▶ **WORK REQUIRED**
Copy out, unchanged, the entries below from the "This screenshot has" line to the final line. Omit pictures.

Stored data entries

____________

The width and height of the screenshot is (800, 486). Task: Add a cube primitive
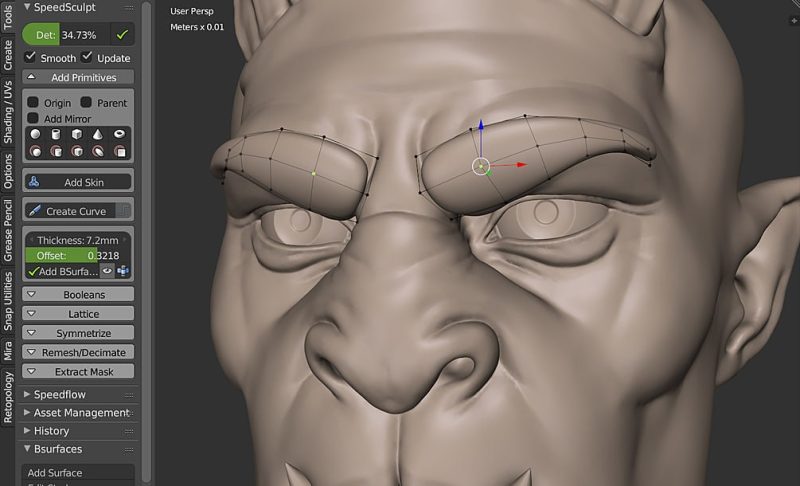[x=78, y=134]

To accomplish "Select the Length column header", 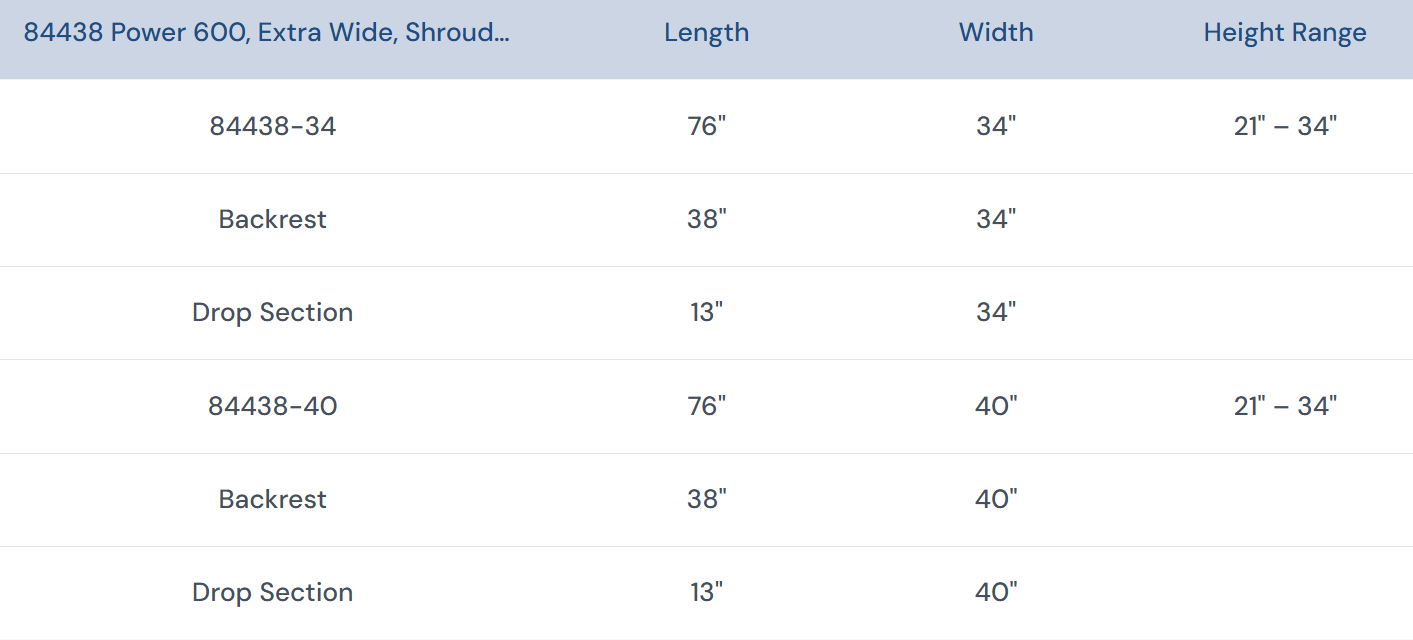I will [706, 33].
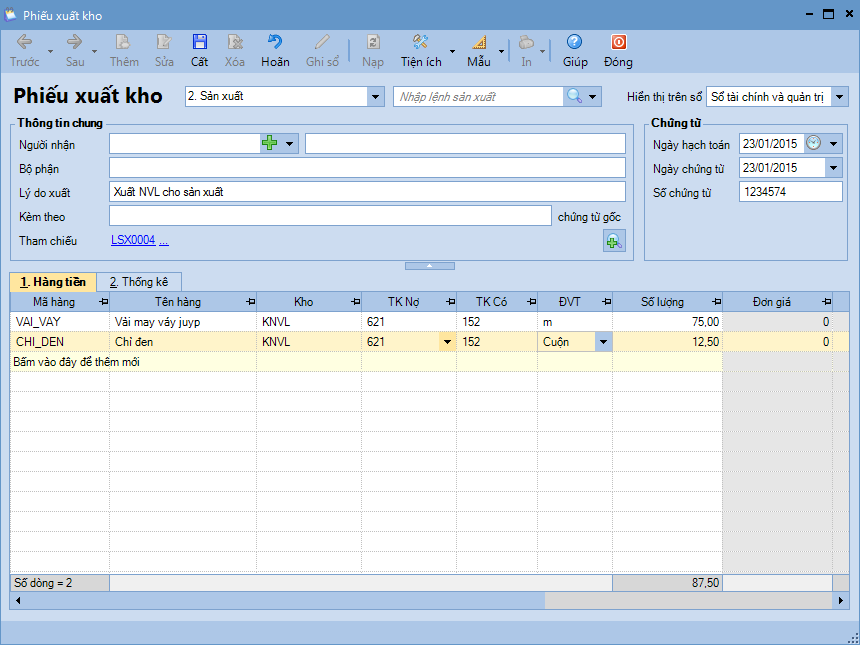860x645 pixels.
Task: Select the Hàng tiền tab
Action: tap(53, 282)
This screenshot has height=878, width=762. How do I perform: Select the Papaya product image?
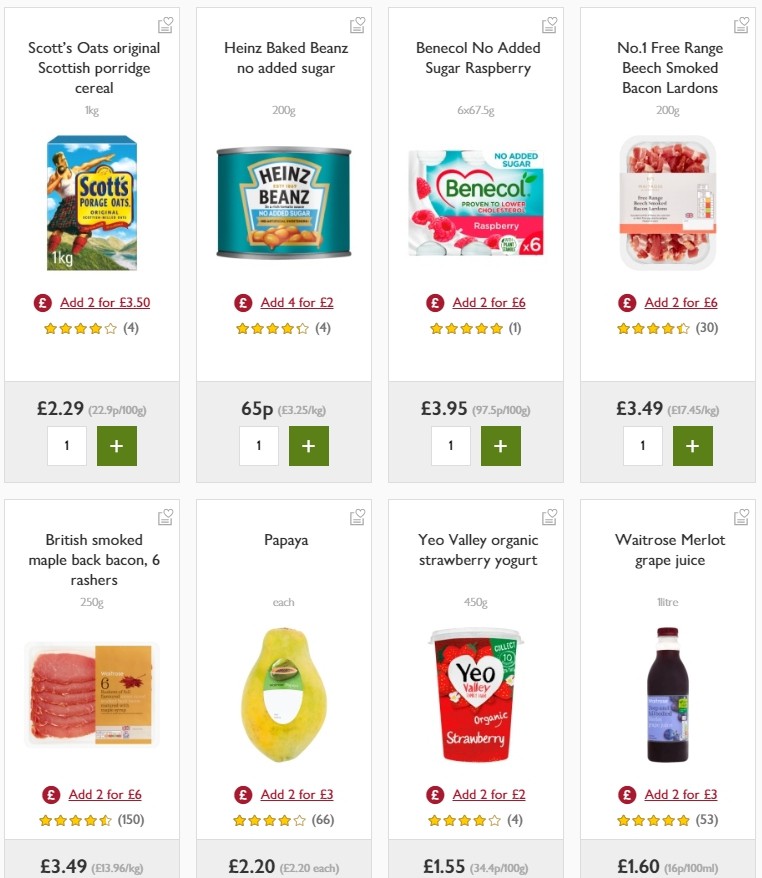(x=283, y=695)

____________

▶ **SOLVED EXERCISE**
This screenshot has height=878, width=762. How do I perform: Select the Papaya product image?
(x=283, y=695)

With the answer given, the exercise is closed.